Aumenta la mortalità per overdose di analgesici

Redazione DottNet | 18/09/2014 15:07

Che sia per overdose accidentale o intenzionale, per una somministrazione sbagliata o perché assunti inavvertitamente: le morti causate da farmaci analgesici, negli Stati Uniti, sono più che quadruplicate negli ultimi 10 anni. Secondo il National Centre for Health Statistics (NCHS), le morti attribuite ad avvelenamento dovute all'assunzione eccessiva di oppiacei, tra cui idrocodone, morfina, ossicodone, sono passate da 2.749 nel 1999 a 11.693 nel 2011.

 Il tasso è ancora in crescita, anche se tale crescita è molto inferiore a quella registrata tra il 2000 e il 2006. "Dal 1999 al 2006, il tasso di mortalità è aumentata di circa il 18% l'anno, dal 2006 di circa il 3% l'anno", spiega Agrifoglio Hedegaard, epidemiologo del NCHS. Tra tutti i decessi per avvelenamento da farmaci contro il dolore registrati nel 2011, l'80% erano non intenzionali, il 13% intenzionali, 7% dovuti a cause indeterminate, meno dell'1% ad omicidi.

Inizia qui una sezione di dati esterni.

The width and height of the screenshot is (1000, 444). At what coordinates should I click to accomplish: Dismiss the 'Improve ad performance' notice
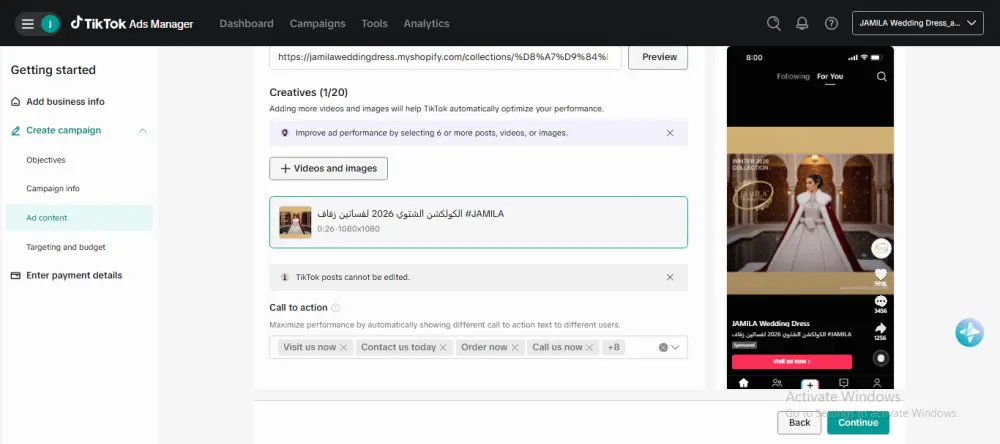670,133
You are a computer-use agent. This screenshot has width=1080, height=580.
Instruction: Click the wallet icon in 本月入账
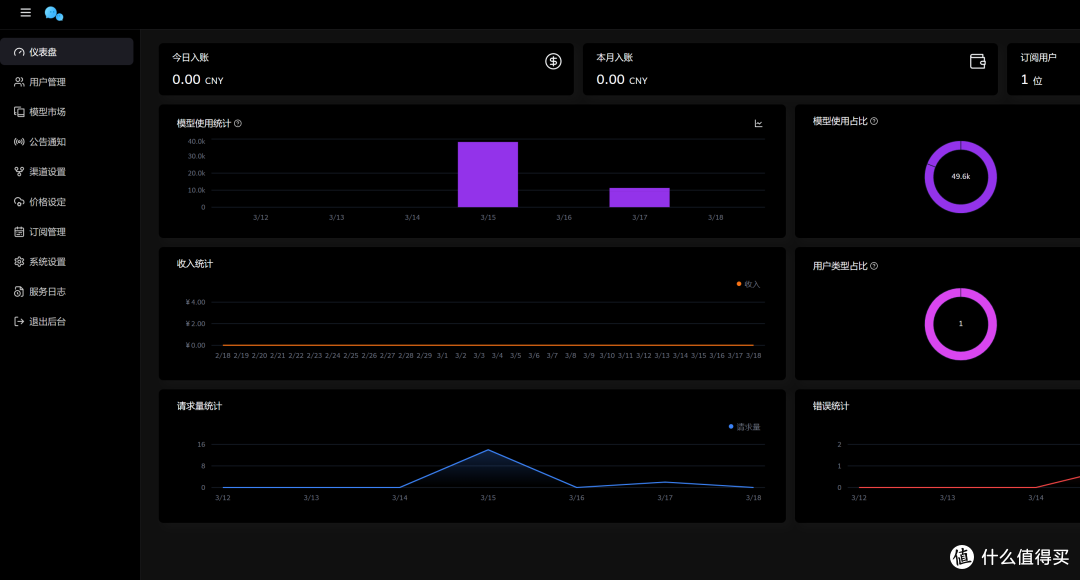977,61
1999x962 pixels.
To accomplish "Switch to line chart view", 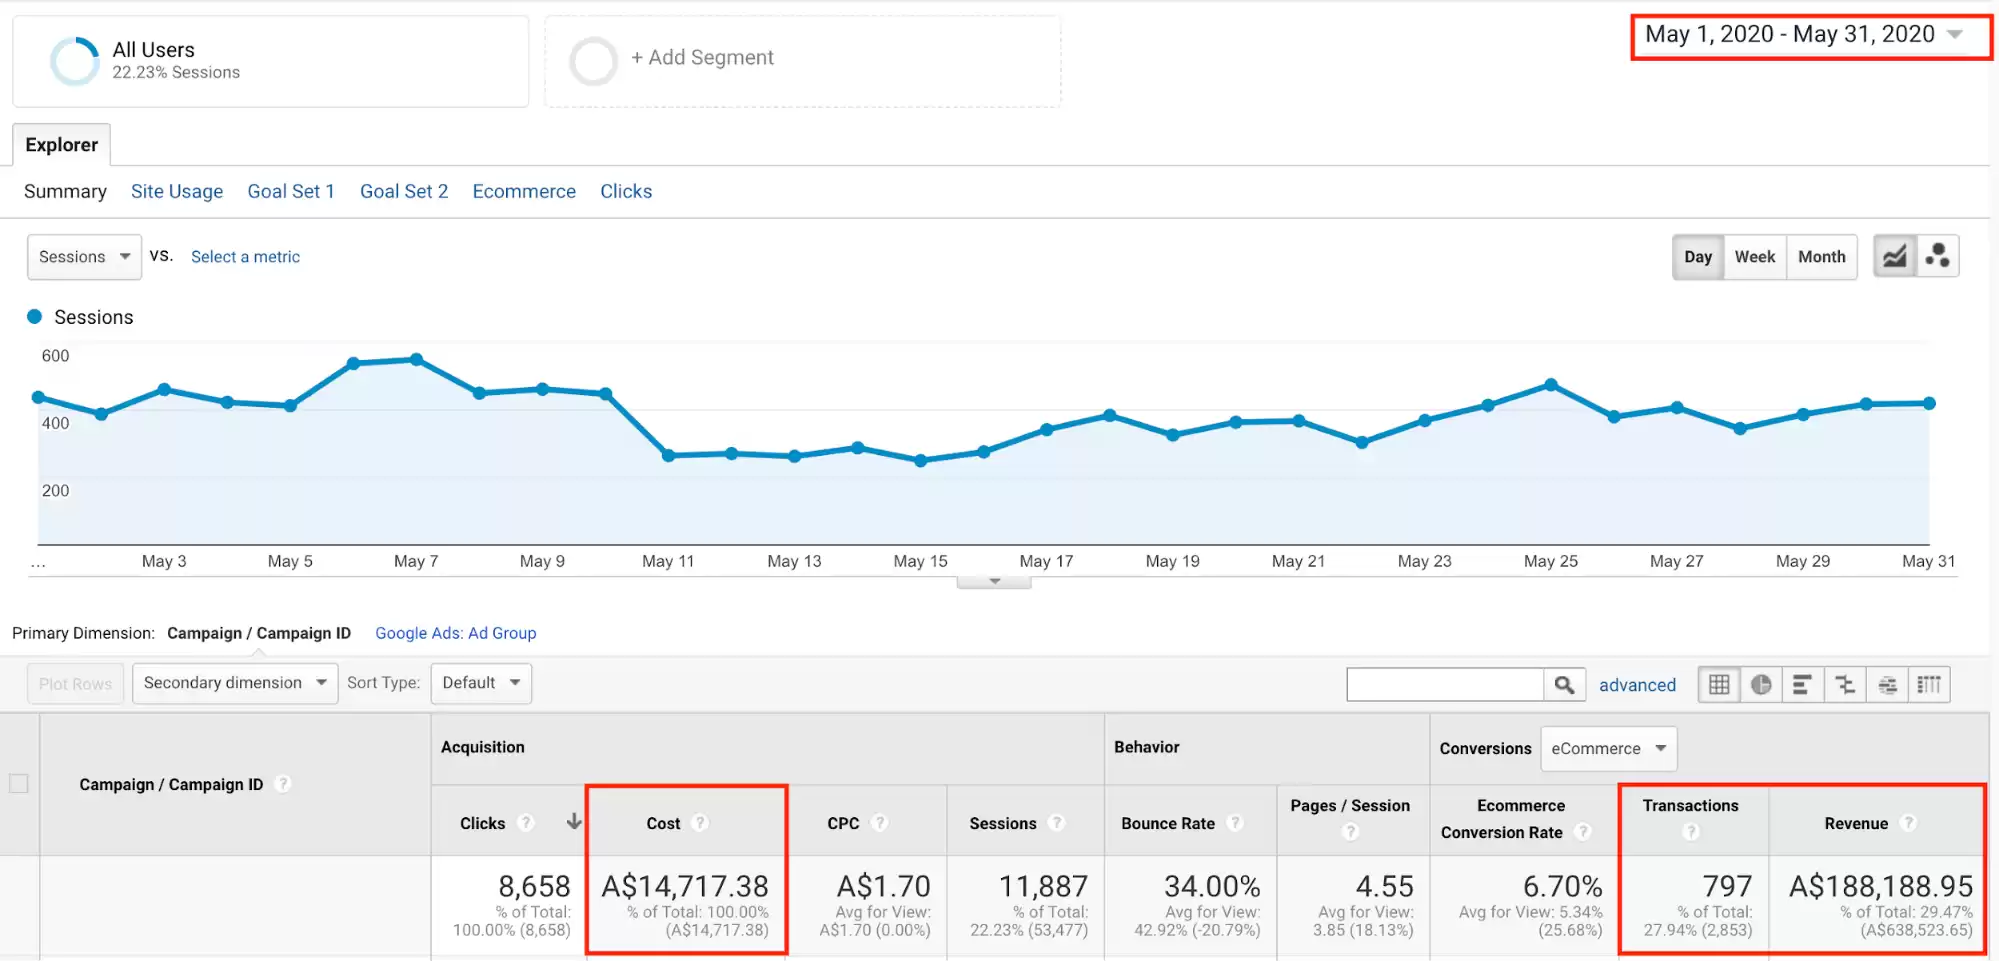I will click(x=1894, y=257).
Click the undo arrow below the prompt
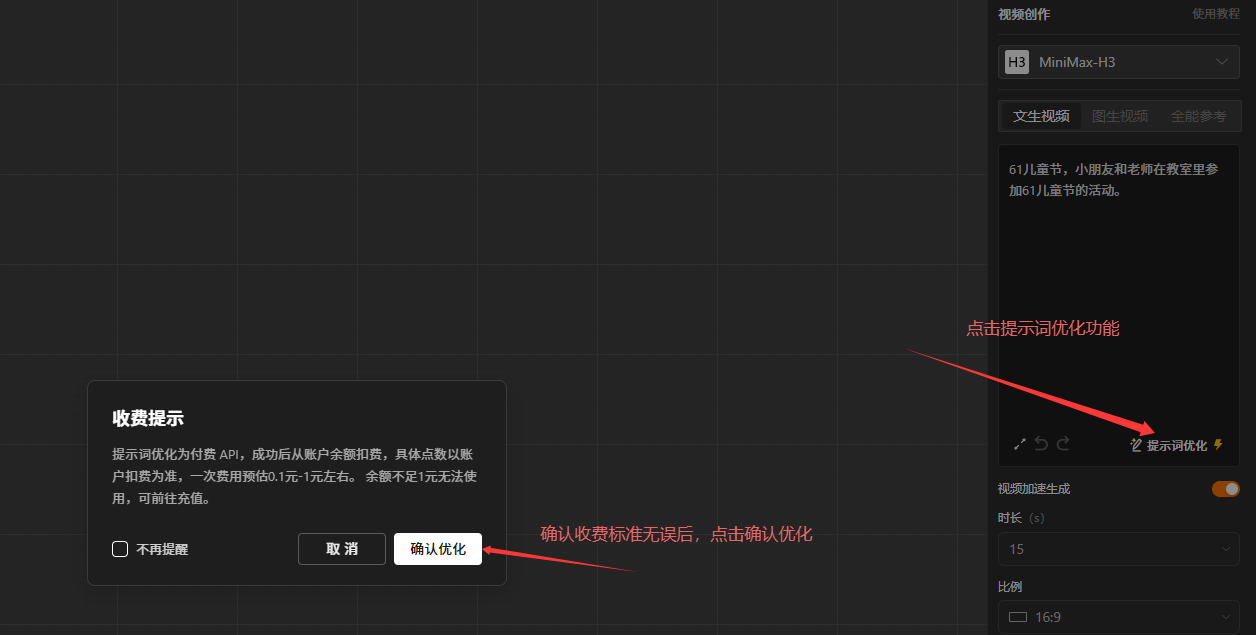This screenshot has width=1256, height=635. pos(1041,444)
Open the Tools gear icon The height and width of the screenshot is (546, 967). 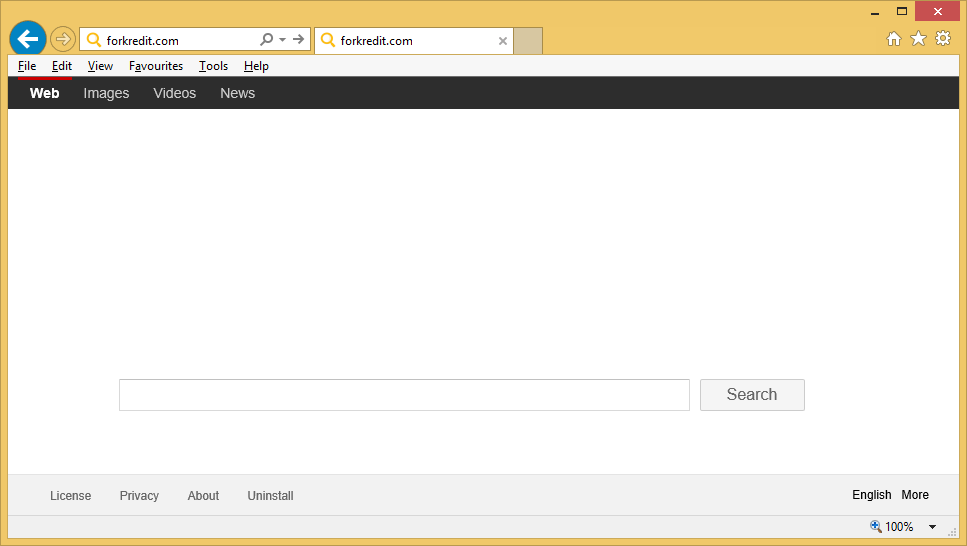coord(942,39)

Antidolorifici derivati da oppioidi naturali e semisintetici, come idrocodone, morfina e ossicodone, sono stati causa del 70% dei decessi. In particolare, ad aumentare sono state le morti causate da oppiacei sintetici, come il fentanil, meperidina e propossifene, passate da 730 nel 1999 a 2.666 nel 2011. Un'epidemia che potrebbe essere controllata, grazie ad una maggior parsimonia nella prescrizione di tali farmaci da parte dei medici e grazie a una maggior sensibilizzazione dei pazienti in merito ai possibili danni dovuti ad assunzione di dosi eccessive.